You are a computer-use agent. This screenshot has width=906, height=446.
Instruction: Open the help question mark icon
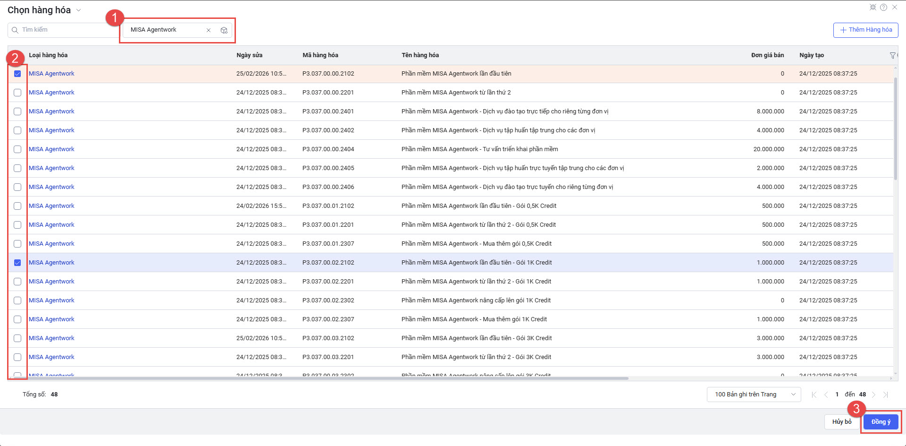tap(883, 8)
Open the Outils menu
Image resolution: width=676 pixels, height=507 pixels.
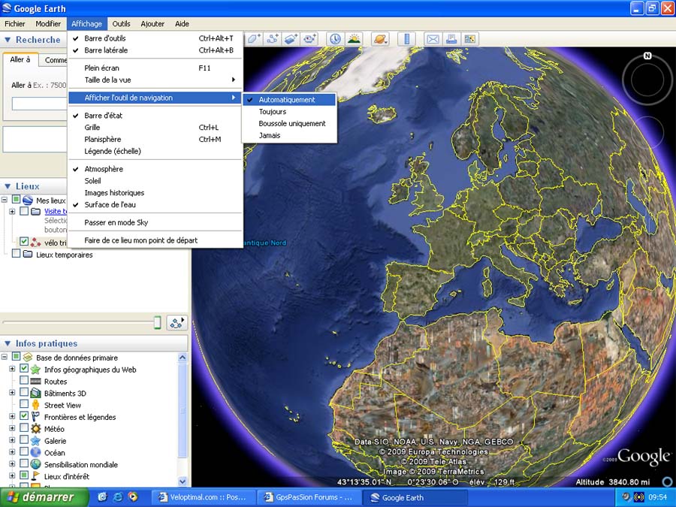coord(121,24)
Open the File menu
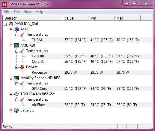 [7, 12]
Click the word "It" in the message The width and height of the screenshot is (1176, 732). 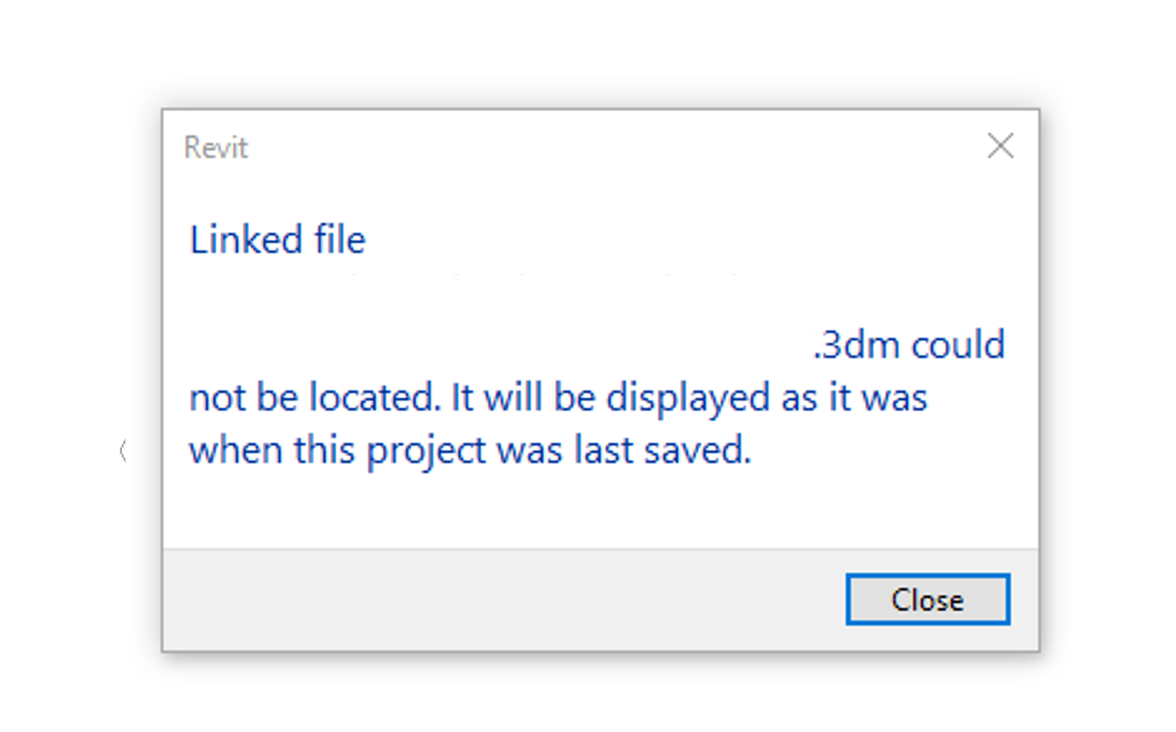pos(463,398)
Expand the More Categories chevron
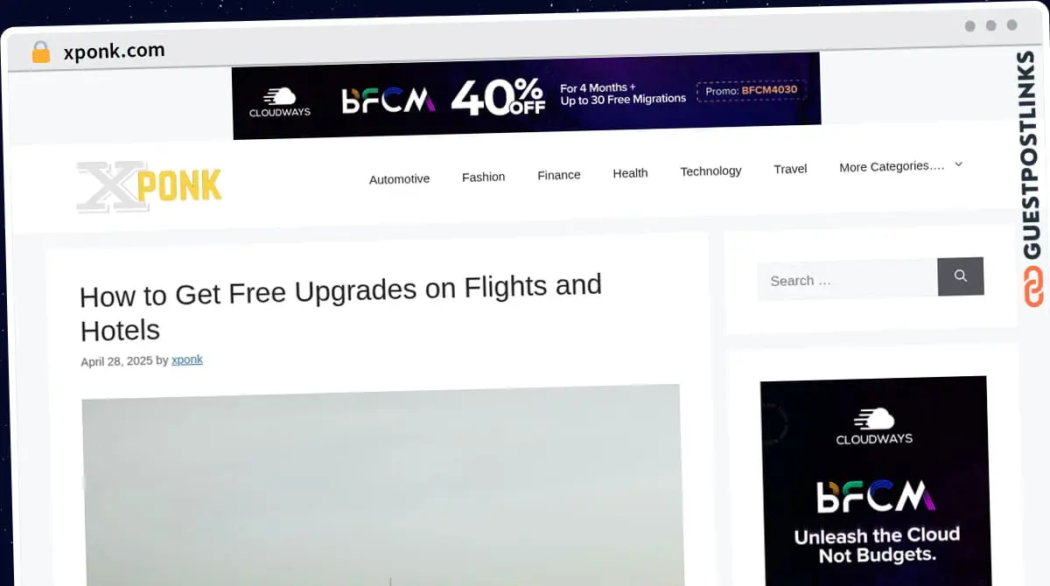Image resolution: width=1050 pixels, height=586 pixels. coord(958,164)
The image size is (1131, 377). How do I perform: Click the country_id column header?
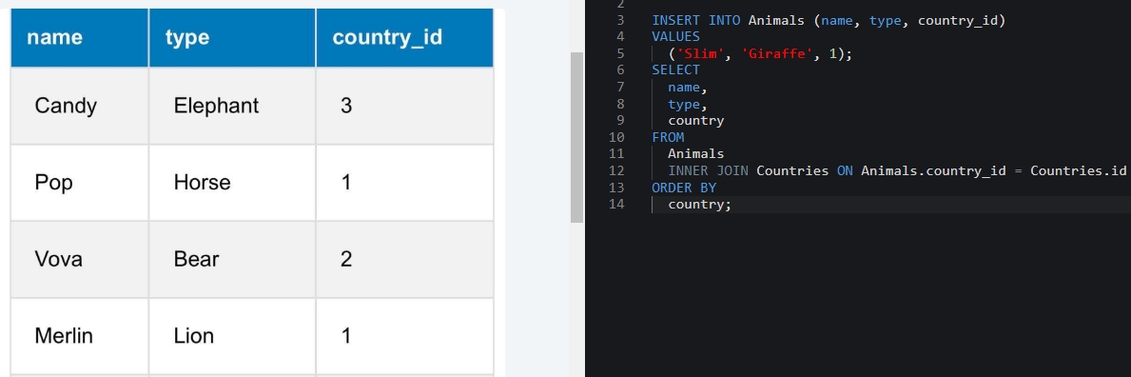tap(404, 37)
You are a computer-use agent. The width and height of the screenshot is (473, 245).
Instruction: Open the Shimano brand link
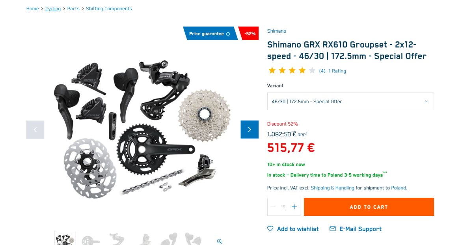pyautogui.click(x=277, y=31)
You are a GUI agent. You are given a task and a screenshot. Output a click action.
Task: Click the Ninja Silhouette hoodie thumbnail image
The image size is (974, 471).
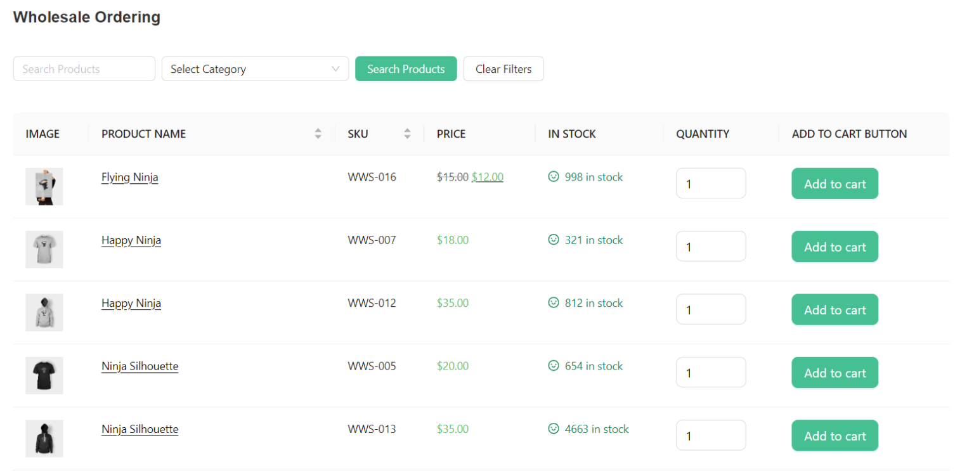click(44, 438)
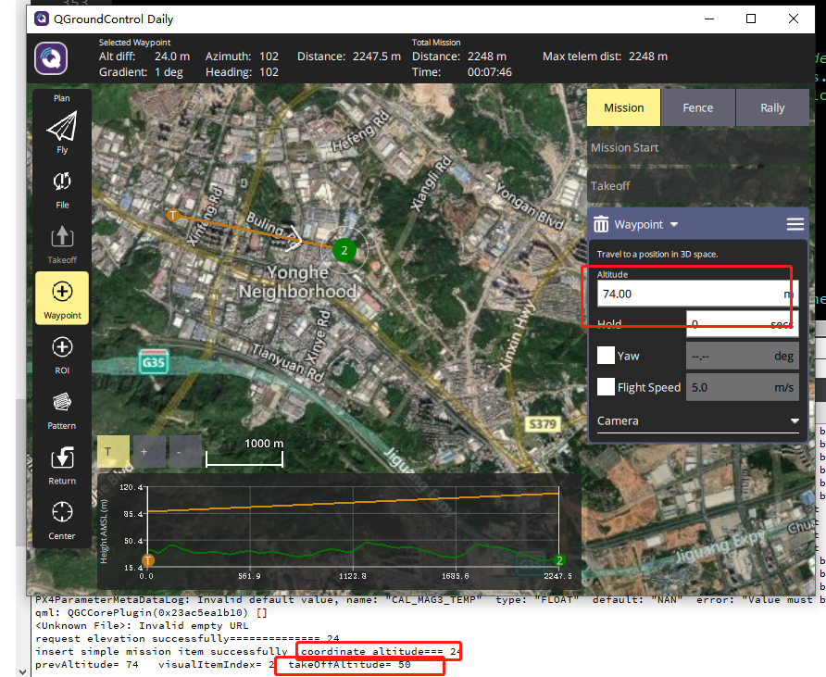Open the QGroundControl app logo icon

[50, 57]
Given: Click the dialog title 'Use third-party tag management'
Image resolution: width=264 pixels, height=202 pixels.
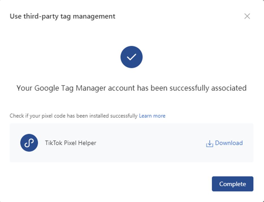Looking at the screenshot, I should tap(62, 16).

__What is needed__. Count the lines of the data that contain the string "agent", and reply with that number alone.

__Task answer__. 3